[Start Input material]
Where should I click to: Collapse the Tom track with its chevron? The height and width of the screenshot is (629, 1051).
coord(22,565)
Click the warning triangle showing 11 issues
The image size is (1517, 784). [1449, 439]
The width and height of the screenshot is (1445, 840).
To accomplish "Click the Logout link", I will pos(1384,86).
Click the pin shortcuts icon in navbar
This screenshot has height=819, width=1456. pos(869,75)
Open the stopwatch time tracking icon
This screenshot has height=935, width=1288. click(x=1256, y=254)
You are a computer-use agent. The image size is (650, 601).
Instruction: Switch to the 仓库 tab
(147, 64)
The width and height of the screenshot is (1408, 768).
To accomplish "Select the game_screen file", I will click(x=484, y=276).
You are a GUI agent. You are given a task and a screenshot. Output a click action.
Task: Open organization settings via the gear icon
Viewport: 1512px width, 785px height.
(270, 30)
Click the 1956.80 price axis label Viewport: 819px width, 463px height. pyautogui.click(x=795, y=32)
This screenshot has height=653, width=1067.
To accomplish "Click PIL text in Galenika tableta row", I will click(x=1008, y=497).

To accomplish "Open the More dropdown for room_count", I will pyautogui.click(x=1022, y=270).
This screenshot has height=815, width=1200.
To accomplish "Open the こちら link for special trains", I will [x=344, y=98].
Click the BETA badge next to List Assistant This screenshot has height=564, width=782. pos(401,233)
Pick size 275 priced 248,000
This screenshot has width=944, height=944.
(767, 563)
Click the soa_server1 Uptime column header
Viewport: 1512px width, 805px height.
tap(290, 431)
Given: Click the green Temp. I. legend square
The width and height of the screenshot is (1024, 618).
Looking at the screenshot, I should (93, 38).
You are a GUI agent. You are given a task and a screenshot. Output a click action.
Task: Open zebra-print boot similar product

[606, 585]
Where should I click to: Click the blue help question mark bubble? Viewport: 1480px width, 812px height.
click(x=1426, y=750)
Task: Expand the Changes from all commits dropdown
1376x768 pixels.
[End Input material]
Stated problem: Copy the data between the lines holding "Click the BETA" and "Looking at the screenshot, I should (93, 38).", inclusive, substituting "Display area" for "Viewport" and changing nothing else. Return only those lines.

Task answer:
Click the BETA badge next to List Assistant This screenshot has height=564, width=782. pos(401,233)
Pick size 275 priced 248,000
This screenshot has width=944, height=944.
(767, 563)
Click the soa_server1 Uptime column header
Display area: 1512px width, 805px height.
tap(290, 431)
Given: Click the green Temp. I. legend square
The width and height of the screenshot is (1024, 618).
Looking at the screenshot, I should (93, 38).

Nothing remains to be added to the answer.